This is the second episode of my journey to Prague, back in 1980.
♦ Our stay: we visited all the main historic and touristic attractions in Prague, always escorted by our ubiquitous guide: the castle, Charles bridge, the old town square with the famous astronomical clock, the crown jewels, the National Museum and more. All this was very nice, and interesting and instructive but… I wanted to see the real life, talk to the people, understand how life was in a country that was so different and distant from my environment.
♦ First impressions: my memories could be a little faded, however there are a few things which I can remember as if I had experienced them yesterday. What is it that impressed me?
– The look of the people walking in the streets. Sad, always low, sometimes scared
– The tension, floating around. There were armed soldiers and policemen everywhere, controlling every move, menacing and ready to be violent at the slightest suspect
– The black market for illegal money exchange. We were discreetly caught and driven in a dark little courtyard by people desperately looking for foreign currency. Wonder why? Because most goods were accessible only if paid in US dollars, Deutsch Mark and Swiss Francs.
– The food shops and the queues: there was only little basic food as sugar, salt, coffee, bread and often people had to patiently stay in line to get their daily portion. I remember a fruit and vegetable shop, full of cases all containing apples. Small and ugly apples. I felt so lucky in that moment, and a little guilty. We had so much more at home!
– The power of money: one night, we wanted to try the Russian restaurant. We had been told it was one of the best places in Prague, very expensive and usually serving high officers, Party leaders and a few rich people. We stepped in the restaurant and were immediately blocked by a waiter scanning us from head to feet and declaring that there were no tables free.
All right, we were 17 and wore jeans, sweater and gym shoes but we didn’t buy the excuse. There were plenty of free tables in the dining room and it was already almost late. Suddenly, another waiter approached. He asked us where we came from and once he heard the word ‘Switzerland’ (and probably the sound of Swiss Francs…) he immediately offered his apologies and welcomed us for dinner.

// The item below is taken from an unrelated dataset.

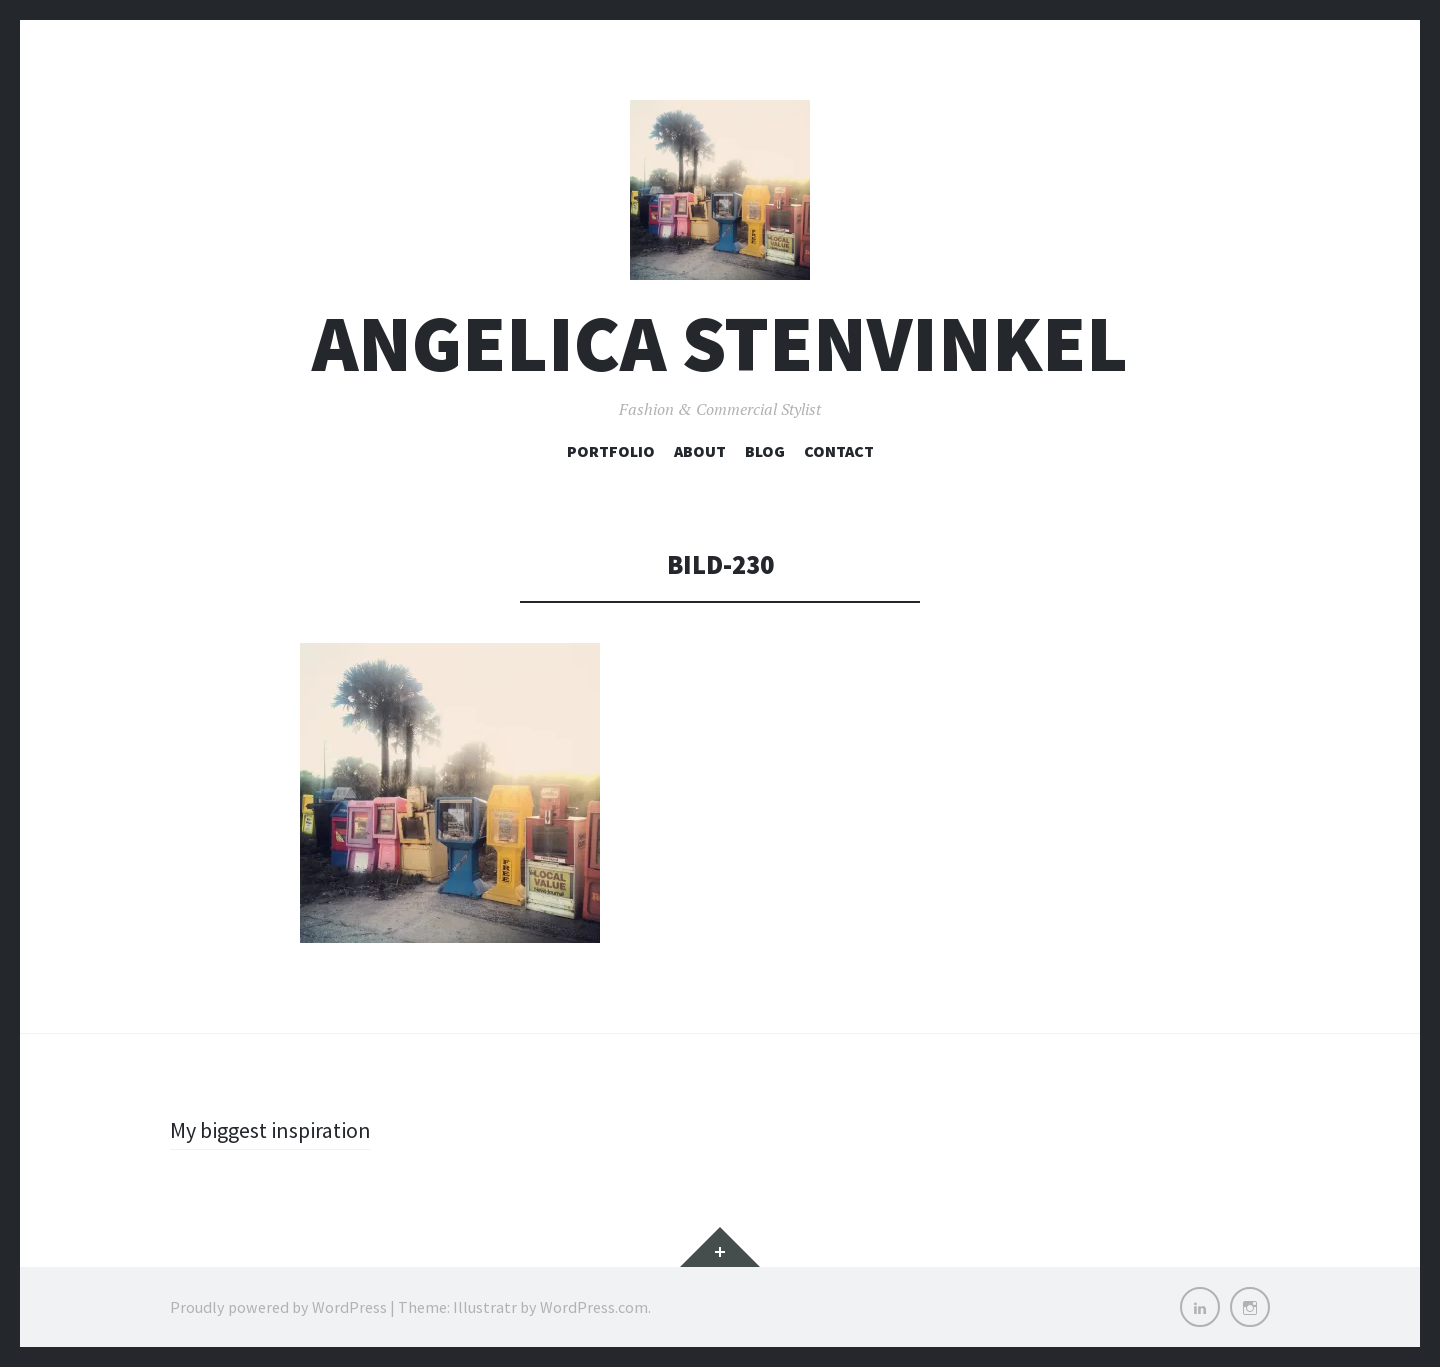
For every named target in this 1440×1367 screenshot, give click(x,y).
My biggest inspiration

– A different scale of values: reading the menu at the Russian restaurant was quite an experience. Russian caviar was very cheap, cheaper than fruits or an apple cake. So was the case with other food which we were used to consider as a luxury.
I learned that the values we were used to give at home to some goods could be completely different. As far as I could understand at that time, in Prague caviar was very cheap because provided by Russia while imported fruits were as expensive as gold. A good lesson for a young girl.